Six Ways Pets Can Help Children of Divorce

Rosalind Sedacca —  In Advice for Parents November 28, 2012 — 2 Comments

imageEDITOR’S NOTE: When I started our survey of divorce at DivorceMinistry4Kids.com. one of the things that surprised me the most was how often I heard children express that one of their major losses during the divorce of their parents was a loss of pets. In this article, Rosalind Sedacca explores six ways that pets can be helpful to children and families going through a divorce.

Can a pet be helpful to your children during a divorce and the transition after? Without a doubt! If your family has one or more pets, let your children have access to them as much as they desire. There is a great emotional benefit to your children, and they are fortunate that the pets they love can still be in their lives.

If you don’t already have a pet, I recommend getting one – but only if you are in a position to be responsible to that innocent animal during this time of additional stress in your life. If a family pet is out of the question, please consider giving your children time to play with the pets of friends and family. Take them to petting zoos. Allow them contact with other life forms that can give them joy at a time when they are likely experiencing stress and insecurity.

Here are six key benefits a pet provides for families coping with divorce:

pdf to share left1. Unconditional Love: It has been proven that pets are a source of support and unconditional love for children. During and after divorce, when there is so much instability in a child’s life, a beloved pet can be the bridge to sanity. While much around them may be changing, sweet Fluffy is still there to love them and be by their side.

2. A confidant. Children like to talk to their pets. They are a trusted friend who they can confide in and share their deepest fears with. This is truly a gift to children and greatly helps with emotional resiliency. Pets are nonjudgmental. They listen attentively. They “understand,” And they always love you back. Isn’t that what your children need at a time like this?

3. Security. Pets have been shown to help children better cope with challenging times within a family. They feel less alone and abandoned. The relationship with the pet provides a deep sense of security that can’t easily be duplicated. Kids rarely outgrow their bond with Fluffy, even when they mature into their teens.

4. Bridge to adults. Pets can bridge the emotional and communication gap between adults and children – especially when Mom and Dad are preoccupied with so many details during and after a divorce. They are a source of calm as the family moves through the storm of post-divorce transition.

5. Stress Reduction. Medical studies have shown that pets are just as beneficial for adults. Walking and talking to your dog or petting your cat can actually lower blood pressure and cholesterol levels, not to mention overall stress. Pets also are a great source of joy, a reminder that there are other aspects of life that are still wonderful to experience.

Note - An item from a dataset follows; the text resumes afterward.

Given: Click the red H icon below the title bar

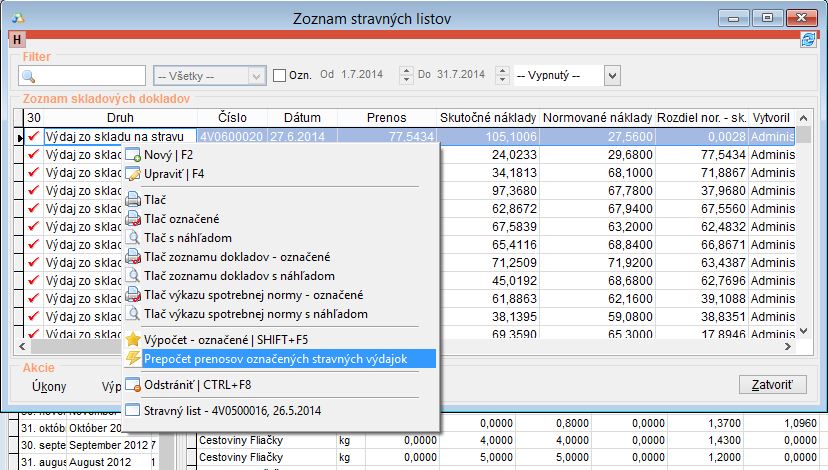Looking at the screenshot, I should click(17, 40).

6. Best Friend. Pets also provide unconditional love, nurturing and comfort to adults who greatly need it as they transition through the grief of divorce. They’re a best friend when you’re alone and an appreciative ear when you want to vent or shed tears.

Connecting to other life forms is a wonderful way remind us that other beings depend on us for love, sustenance and nurturing – even through a divorce!

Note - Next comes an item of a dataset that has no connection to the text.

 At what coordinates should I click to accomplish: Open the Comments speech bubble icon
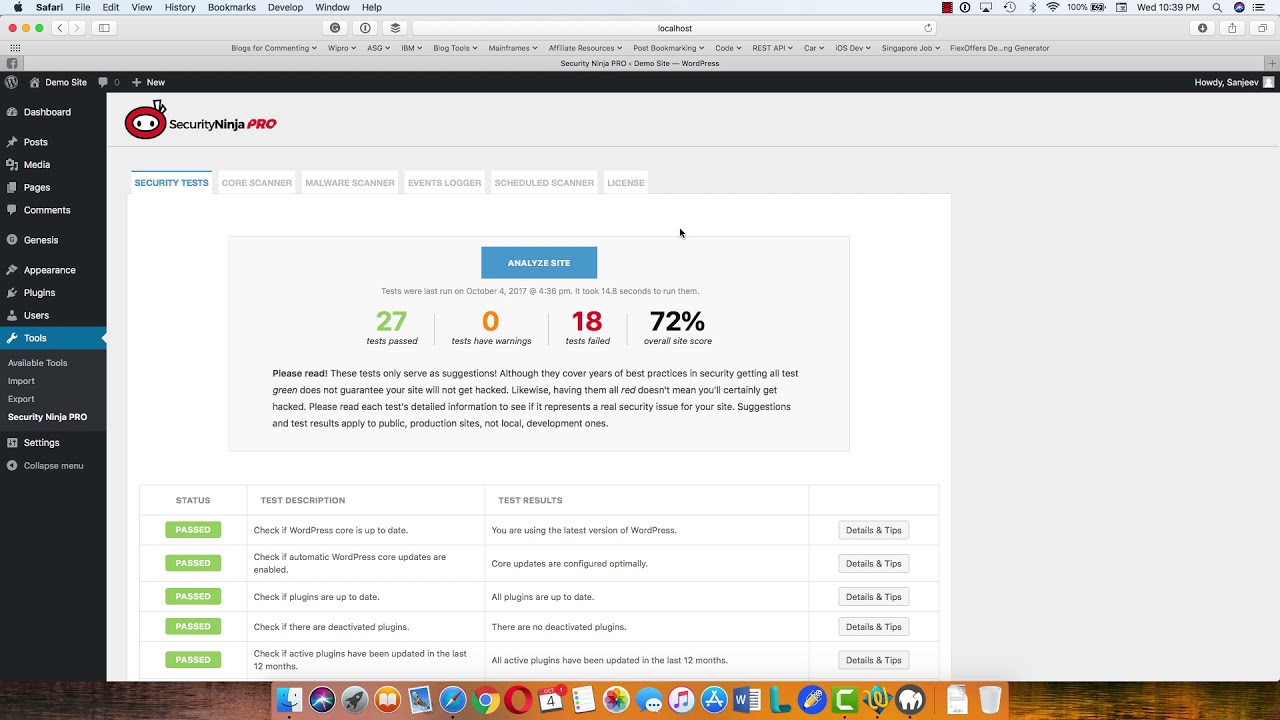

Rosalind Sedacca, CCT, is a Divorce & Parenting Coach and author of How Do I Tell the Kids about the Divorce? A Create-a-Storybook Guide to Preparing Your Children — with Love! For her free book on Post-Divorce Parenting: Success Strategies For Getting It Right!, her blog, coaching services and other valuable resources on divorce and parenting issues, please visit http://www.childcentereddivorce.com.

Cara says:

My daughter greets our dogs first when they come home, and I let her be. It is her therapy ….
When my husband and I got married (second marriage), we already had my two dogs, but we wanted to adopt one on our own. It is amazing how the “new dog” felt more like the family dog to his daughters then the dogs me and my kids already had. And I can ALWAYS tell when his 8 year old daughters are having a hard time because they gravitate to him more than normal, and he the same.

Dogs can sense feelings and people better than we can, they are always the first to my kids emotional needs.

I have seen it with even people than my own kids, I do pet therapy, and the impact pets can have on people are amazing!

If you can’t get a pet for whatever reason, look into pet therapy!!!!!!!

We got a little dog right after my husband left. That little dog filled in a lot of gaps for my children, especially my son. When he would come home from his dads he would scoop up that little dog and say everything to her that I think he wished his dad would have said to him. Sometimes it broke my heart to hear him carry on with that dog. After time went by I would find myself smiling because my son was developing tenderness and concern for something. He poured out his heart to that little dog. She was part of our family. We had her for 14 years.

Today he is a doctor and I’m told has a terrific beside manner. I’m sure all that practicing on the dog made a difference.